# Japanese watches versus Swiss



## watchit (Sep 22, 2003)

Hi All,

I recently joined this wonderful forum and can say that the topics covered and discussions are really great.

Firstly, I think Roy's site is absolutely fantastic, run and managed by a great guy.

I was priveledged to recently acquire Roy's Seiko World-timer which when I wore to work got all my colleagues very interested since they had never seen anything like it. This brings me to the discussion of Seikos versus Swiss brands.

In the past, I suppose mainly due to my own ignorance, I have always collected Swiss brands like Omega, Longines - looking back now I reckon it was because there was a certain feeling of safety in that you were buying a sure thing.

I have now started being interested in Seikos and have a 6138 chrono together with Roy's world-timer.

Do you think there exists a sort of snob value amongst collectors in that people regard Swiss brands to be head and shoulders above, say, Seikos? From my very limited knowledge, the vintage Seikos are very fine timepieces but unfortunately the watch collecting 'society' has perhaps deemed them to be inferior to the Swiss.

All the best to you all.

Chris.


----------



## chrisb (Feb 26, 2003)

Here we go









Andy, are you ready?


----------



## dashcracker (Sep 1, 2003)

Hello Watchit,

just MHO for what it's worth...........buy what YOU like, it's your money isn't it?

Regards

dashcracker


----------



## Griff (Feb 23, 2003)

OOooooh my good gawd!!!!!!!!!!...........excuse me while I go for a lie down


----------



## Andy (Feb 23, 2003)

Hi Chris.

Your probably wondering what on earth you have said to get this reaction.

Your question is relevant enough but unfortunately some of us remember the animosity this subject caused in the early days of the forum and have no desire to go there again. It really did turn ugly. Mainly due to misunderstandings I feel.

Please do not take offence. ANYWAY.

I'm a big fan of old Seiko chrono's myself.

I have a fair few, mostly the 6139 version.

I love them.

You really do get a lot of watch for your money and Roy is probably one of the best, (if not THE best),source of them in the UK. Believe me it's true. I know  Spare as well









Lets have a look then Chris.


----------



## watchit (Sep 22, 2003)

Hi All,

Apologies if I unwittingly touched upon a sore point ref Japanese v Swiss - I really

meant no harm was just trying to get members' viewpoints.

I find the old Seikos really value for money and solidly built.

Regards

Chris.


----------



## Roy (Feb 23, 2003)

There is no need to apologise.


----------



## Griff (Feb 23, 2003)

No need to apologise Chris...............BIG old past arguments.

Suffice to say as an Omega man who argued against Seiko's, I know have several, including: SKX779, 3 off 5's, a Sports 5, and a rare Dr's chronograph.

I would love a Seiko Grand, a certain 150m divers like Martin Sheen had in Apocolypse Now, and one or two of the far eastern type you can't get here.

It's really all down to personal choice/taste, but I have a special liking for Oris/Tissot mechanicals, and some old Omegas.

Some of the Seiko's are very collectable, and going up in value. The older chronos. and Bellmatics are very tasty.


----------



## watchit (Sep 22, 2003)

Thanks for the vote of confidence everyone









I fully understand that this type of discussion can sometimes lead to bad feelings - especially when people feel passionately about a particular brand.

_Required tasks:_
[1] In the forum thread on Japanese versus Swiss watches, translate this sentence into Spanish: "I find the old Seikos really value for money and solidly built."
[2] Pick up the forum thread on Japanese versus Swiss watches after its final sentence and write what comes next.

_Dataset extract:_
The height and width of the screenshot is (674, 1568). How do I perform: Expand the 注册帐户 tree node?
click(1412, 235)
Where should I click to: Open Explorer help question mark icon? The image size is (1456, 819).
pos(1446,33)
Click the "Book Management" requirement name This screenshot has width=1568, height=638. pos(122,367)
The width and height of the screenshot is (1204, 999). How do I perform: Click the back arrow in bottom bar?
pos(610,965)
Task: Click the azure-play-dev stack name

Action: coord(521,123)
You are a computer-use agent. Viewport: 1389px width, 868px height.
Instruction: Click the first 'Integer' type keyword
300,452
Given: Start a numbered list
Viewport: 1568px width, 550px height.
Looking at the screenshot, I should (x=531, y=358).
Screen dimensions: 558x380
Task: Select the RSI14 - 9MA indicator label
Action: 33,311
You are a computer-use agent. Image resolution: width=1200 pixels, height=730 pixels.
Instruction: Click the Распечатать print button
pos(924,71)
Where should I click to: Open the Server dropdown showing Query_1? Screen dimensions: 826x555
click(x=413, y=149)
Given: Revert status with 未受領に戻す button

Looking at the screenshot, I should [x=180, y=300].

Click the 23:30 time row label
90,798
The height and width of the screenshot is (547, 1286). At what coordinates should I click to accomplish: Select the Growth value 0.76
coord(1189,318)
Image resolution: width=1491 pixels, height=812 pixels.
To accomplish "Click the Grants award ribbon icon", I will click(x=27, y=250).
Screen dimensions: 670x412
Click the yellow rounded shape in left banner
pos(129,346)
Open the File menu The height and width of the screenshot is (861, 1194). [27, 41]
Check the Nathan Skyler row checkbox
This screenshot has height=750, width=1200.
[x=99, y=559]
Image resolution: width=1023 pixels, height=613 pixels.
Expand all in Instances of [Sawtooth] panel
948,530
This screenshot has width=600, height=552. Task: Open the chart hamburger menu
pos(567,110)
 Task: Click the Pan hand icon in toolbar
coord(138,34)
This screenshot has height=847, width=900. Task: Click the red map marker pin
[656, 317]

_Answers provided:_
[1] Los Seiko antiguos me parecen de muy buena relación calidad-precio y de construcción sólida.

[2]
Anyway (and on a rather different note) do you lot remember Roy's lovely pics of 2

Seikos - one World-timer and the other Navigator. The World-timer I was fortunate enough to acquire from Roy last week (a real beauty), but the Navigator is such a

gorgeous looking piece!!!!


----------



## 036 (Feb 27, 2003)

There have been a few heated discussions about this but hopefully this will not go the same way due to change of personnel as it were...

I think most of the active members here are pretty broad minded about it. My own small gathering is probably 50/50 Japanese/Swiss.

There are some people who find the appeal of the big Swiss names a draw in itself, I must admit if I see a Heuer for sale or an Omega the name does encourage me to have a look. The Swiss have played a huge part in the history of timekeeping so it is nice to own a part of that. While there is an elelment of "paying for the brand" there are a lot of very good value Omega for instance. Part of what you are paying for is reputation and history.

On the other hand there is no denying the value for money in Seiko mechanicals for instance. If you are broad minded about it and assess each watch on its own merits Seiko have made so many great watches, in terms of design / looks / robustness / logevity and all the things we value in a watch.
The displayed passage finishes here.